1. Prepare the freezing medium (70% RPMI-1640 + 20% FBS + 10% DMSO) fresh immediately before use.
2. Keep the freezing medium on ice and label cryovials.
3. Transfer cells to a sterile, conical centrifuge tube, and count the cells.
4. Centrifuge the cells at 250×g for 5 minutes at room temperature and carefully aspirate off the medium.
5. Resuspend the cells at a density of at least 3×10⁶ cells/mL in chilled freezing medium.
6. Aliquot 1 mL of the cell suspension into each cryovial.
7. Freeze cells in the CoolCell freezing container overnight in a -80°C freezer.

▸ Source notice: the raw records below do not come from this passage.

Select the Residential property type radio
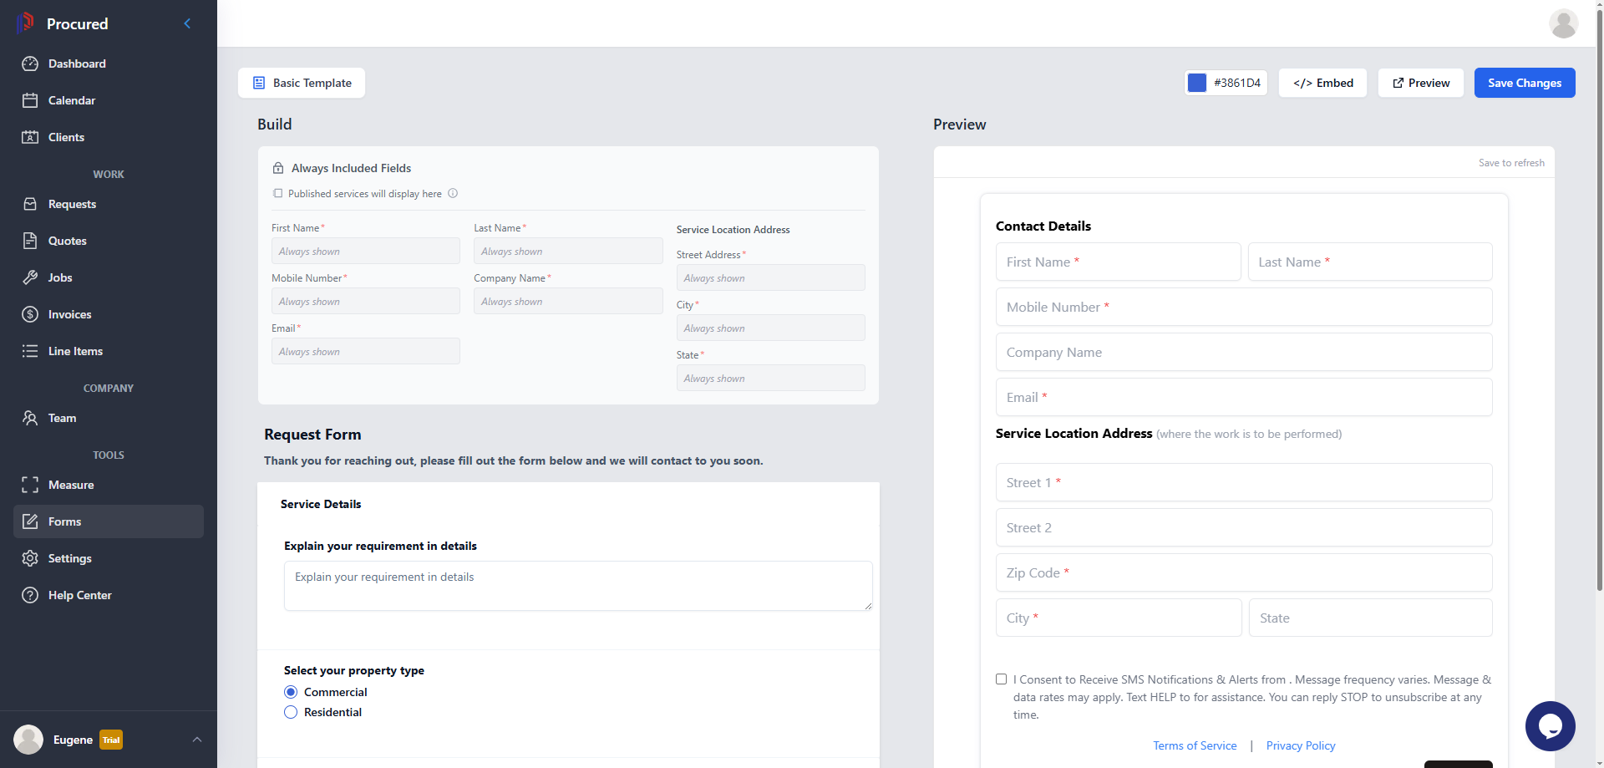291,712
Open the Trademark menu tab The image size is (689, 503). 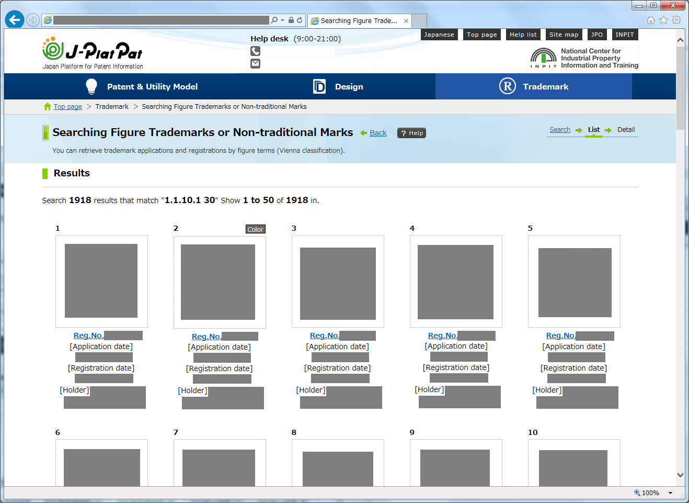pos(533,86)
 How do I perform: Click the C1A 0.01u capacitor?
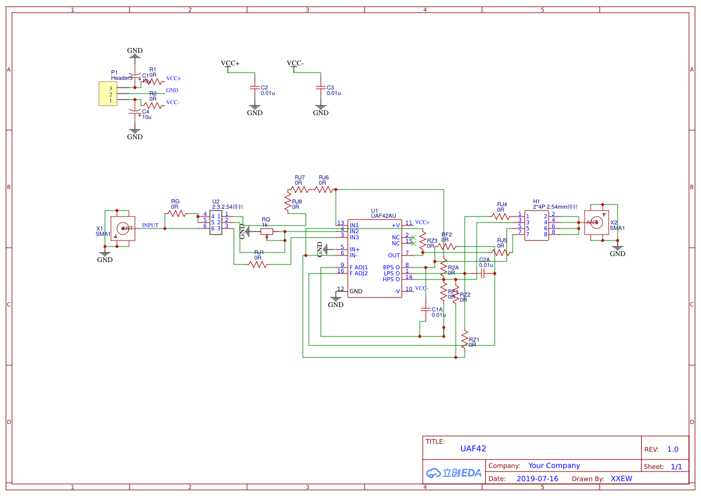click(x=425, y=309)
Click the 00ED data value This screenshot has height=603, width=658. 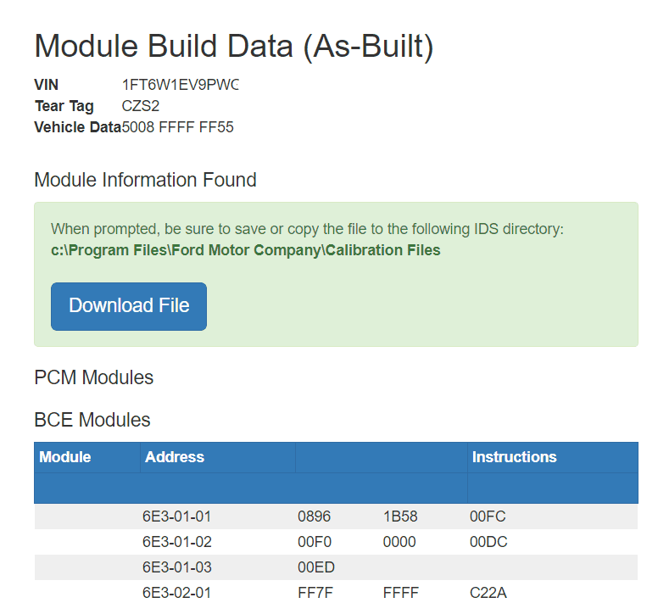(315, 567)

8. Transfer vials to liquid nitrogen for long-term storage.

References

1. Quentmeier, H., Reinhardt, J., Zaborski, M. & Drexler, H. G. FLT3 mutations in acute myeloid leukemia cell lines. Leukemia 17, 120–124 (2003).
2. Smith, C. C. et al. Validation of ITD mutations in FLT3 as a therapeutic target in human acute myeloid leukaemia. Nature 485, 260–263 (2012).
3. Moore, A. S. et al. Selective FLT3 inhibition of FLT3-ITD+ acute myeloid leukaemia resulting in secondary D835Y mutation: a model for emerging clinical resistance patterns. Leukemia 26, 1462–1470 (2012).
4.Wang Z, Hu B, An Y, Wang J. Exploring the Resistance Mechanisms of Distal D835V Mutation in FLT3 to Inhibitors. Oxid Med Cell Longev. 2022 Mar 28;2022:3720026. doi: 10.1155/2022/3720026. PMID: 35387260; PMCID: PMC8979743.